Es dauert eine geraume Weile, bis die Zuhörerinnen und Zuhörer in dem herbstlich temperierten Gotteshaus einen akustisch zufriedenstellenden Sitzplatz ausgemacht haben und sich auf die skurrile Geschichte um den Angeklagten einlassen, der seine Fingernägel und sein altes Haar sammelt, alles aufschreibt und dabei seine Angehörigen mit vulgären Beschimpfungen tituliert.

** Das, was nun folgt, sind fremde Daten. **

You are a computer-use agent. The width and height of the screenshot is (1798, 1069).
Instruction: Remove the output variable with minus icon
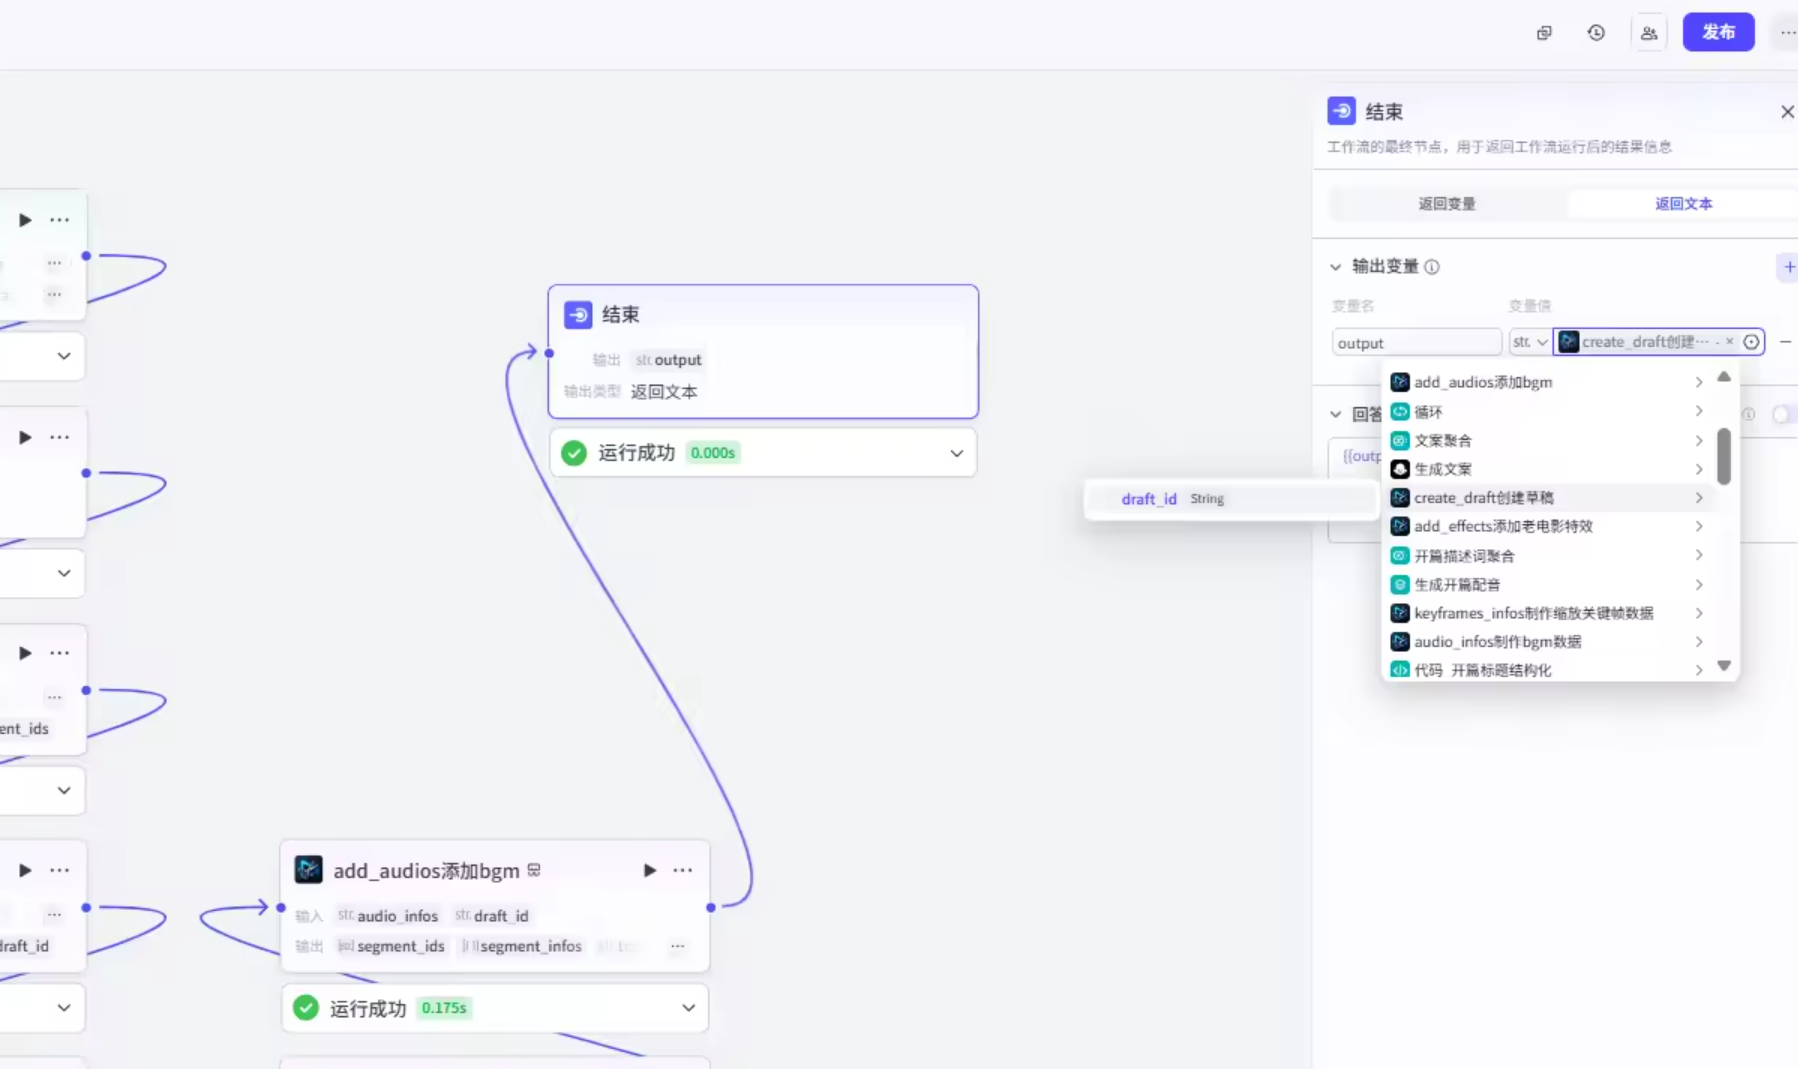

Mit "Ascolti! Ascolti!" gewinnt die Gerichtsreporterin dann aber dank ihres Schauspieltalents die ungeteilte Aufmerksamkeit des Publikums: Gestenreich, mit an die Protagonisten angepasstem Akzent und variierender Lautstärke erzählt sie von einem Prozess, der einer Oper glich. Identisch ist auch der Artikel aufgebaut mit der Vorstellung der auftretenden Akteure, Ouvertüre und vier Akten. "Ich bin sehr froh, dass das Politikressort der FAS nachsichtig war und den Text genauso abgedruckt hat", sagt Raquel Erdtmann.
"Sehr dusselige Diebe"
Angeklagt ist versuchter Totschlag. Einem kleinen, alten Italiener mit beachtlichem Körperumfang wird von der Staatsanwaltschaft zur Last gelegt, in einem Wettbüro im Bahnhofsviertel, in dem er Stammgast ist, einen großen, hageren, deutlich jüngeren Mann aus Mosambik ein Messer in den Bauch gestoßen zu haben. Etliche Zeugen aus unterschiedlichen Ländern machen das Sprachengewirr komplett, in dem jeder eine andere Geschichte zu berichten weiß und der ungeduldige Titel "Hören Sie! Hören Sie" auf beinahe jeden passt. "Die Idee mit der Oper stammt von einer Wachtmeisterin", gesteht Raquel Erdtmann lachend. Diese sei am dritten Verhandlungstag einem anderen Prozess zugeteilt worden und habe sie auf dem Gerichtsflur gefragt: "Gehen Sie wieder in die Vorstellung?" Darüber habe sie die Justizbedienstete nämlich "auf den neuesten Stand" bringen sollen.
Es bleibt leider bei diesem schlaglichtartigen Einblick in den Alltag der Prozessbeobachterin, die im Sitzungssaal mitunter auch mit schier unerträglichen Straftaten konfrontiert wird und am Rande der Hauptverhandlung mit ganz unterschiedlichen Menschen zusammentrifft. "Die Realität schlägt jede Fiktion" fasst die Autorin kurz und knapp zusammen. Das mag auch für ihre allererste Gerichtsreportage "Oma ist tot" gelten. "Siebzehn Jahre war Heinz, neunzehn Erna, als sie einander kennenlernten. Am 16. Juni ist ihr Hochzeitstag, es ist der fünfundsechzigste. Vor einem halben Jahr hat er sie umgebracht", lautet der lakonische Einstieg zu einem bewegenden Fall, in dem ein 85-Jähriger die Anfeindungen und Aggressionen seiner demenzkranken Frau nicht mehr ertragen konnte.
Raquel Erdtmann aber entlässt ihr Publikum mit einer eher heiteren Geschichte um "Pinocchios Wintergarten", die wiederum belegt, dass vor Gericht gar nicht selten auch gelacht wird. Denn: "Es gibt dusselige Diebe und es gibt sehr dusselige Diebe."
Raquel Erdtmann: "Und ich würde es wieder tun." Wahre Fälle vor Gericht. Fischer Taschenbuch, Frankfurt 2019, 256 Seiten, 14,99 Euro.